Naveruclif

Naveruclif can only be obtained with a prescription and should only be given under the supervision of a specialist cancer doctor in units that are specialised in giving ‘cytotoxic’ (cell-killing) medicines. It should not be interchanged with other medicines containing paclitaxel.

Naveruclif is given as an infusion into a vein over a period of 30 minutes. The recommended dose depends on the patient’s height and weight and on the condition the patient is treated for.

In metastatic breast cancer, Naveruclif is given on its own every three weeks.

In metastatic adenocarcinoma of the pancreas, Naveruclif is given in 4-week treatment cycles. The medicine is given once a day on days 1, 8 and 15 of each cycle. Immediately after giving Naveruclif, gemcitabine should be given.

In non-small cell lung cancer, treatment is carried out in 3-week cycles with Naveruclif given on days 1, 8 and 15 of each cycle and carboplatin given on day 1 immediately after Naveruclif.

For more information about using Naveruclif, see the package leaflet or contact your doctor or pharmacist.

The active substance in Naveruclif, paclitaxel, blocks a stage of cell division in which the cell’s internal ‘skeleton’ is dismantled to allow the cell to divide. By keeping this structure intact, the cells cannot divide and they eventually die. Naveruclif also affects non-cancer cells such as blood and nerve cells, which can cause side effects.

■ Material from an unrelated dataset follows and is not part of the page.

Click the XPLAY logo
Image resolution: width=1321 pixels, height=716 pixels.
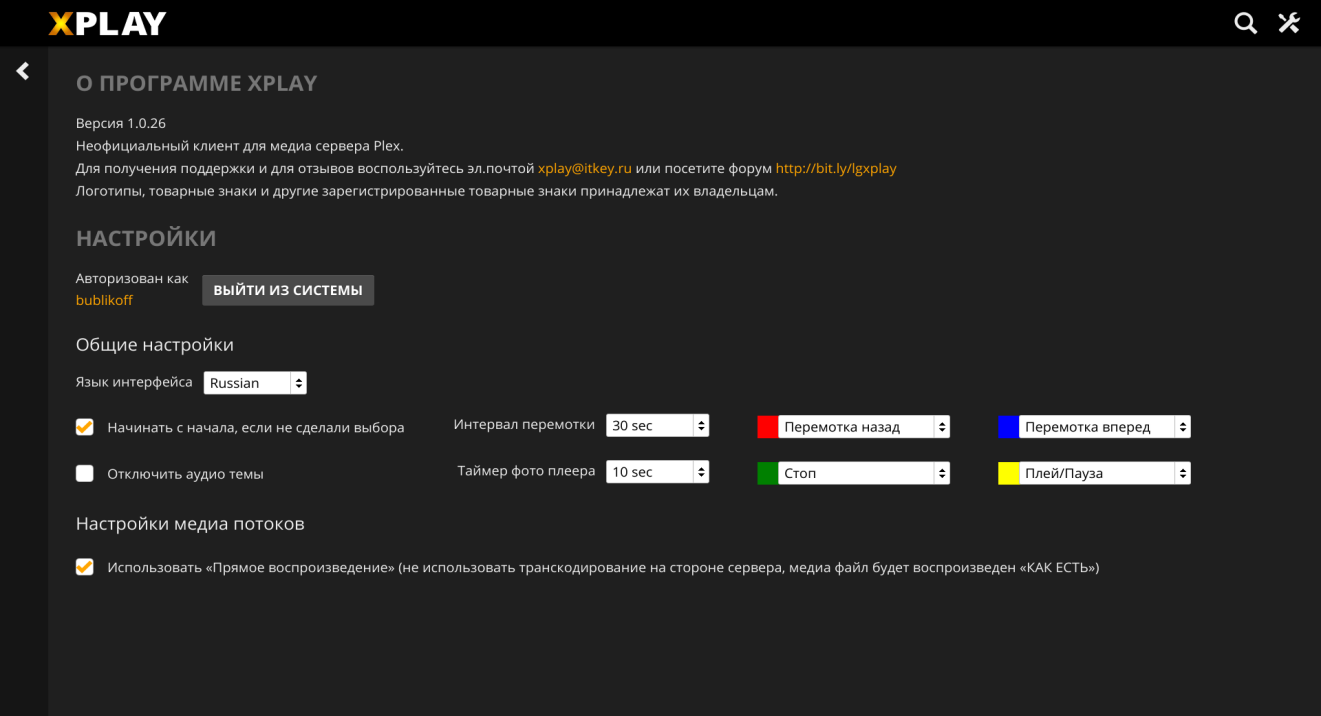coord(107,23)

Paclitaxel has been available as a cancer medicine since 1993. In Naveruclif, as in its reference medicine Abraxane, paclitaxel is attached to a human protein called albumin in tiny particles known as ‘nanoparticles’. This makes it easy to prepare a suspension of paclitaxel, which can be infused into a vein.

The European Medicines Agency concluded that, in accordance with EU requirements, Naveruclif has been shown to be comparable to Abraxane. Therefore, the Agency’s view was that, as for Abraxane, the benefits of Naveruclif outweigh the identified risks and it can be authorised for use in the EU.

Recommendations and precautions to be followed by healthcare professionals and patients for the safe and effective use of Naveruclif have been included in the summary of product characteristics and the package leaflet.

As for all medicines, data on the use of Naveruclif are continuously monitored. Suspected side effects reported with Naveruclif are carefully evaluated and any necessary action taken to protect patients.

Naveruclif received a marketing authorisation valid throughout the EU on 5 January 2024.

This overview was last updated in 01-2024.

Studies on the benefits and risks of the active substance in the authorised uses have already been carried out with the reference medicine, Abraxane, and do not need to be repeated for Naveruclif.

As for every medicine, the company provided studies on the quality of Naveruclif. There was no need for ‘bioequivalence’ studies to investigate whether Naveruclif is absorbed similarly to the reference medicine to produce the same level of the active substance in the blood. This is because Naveruclif is given by infusion into a vein and the nanoparticles it contains rapidly separate into its constituent parts in the same way as Abraxane’s.

Because Naveruclif is a generic medicine and is bioequivalent to the reference medicine, its benefits and risks are taken as being the same as the reference medicine’s.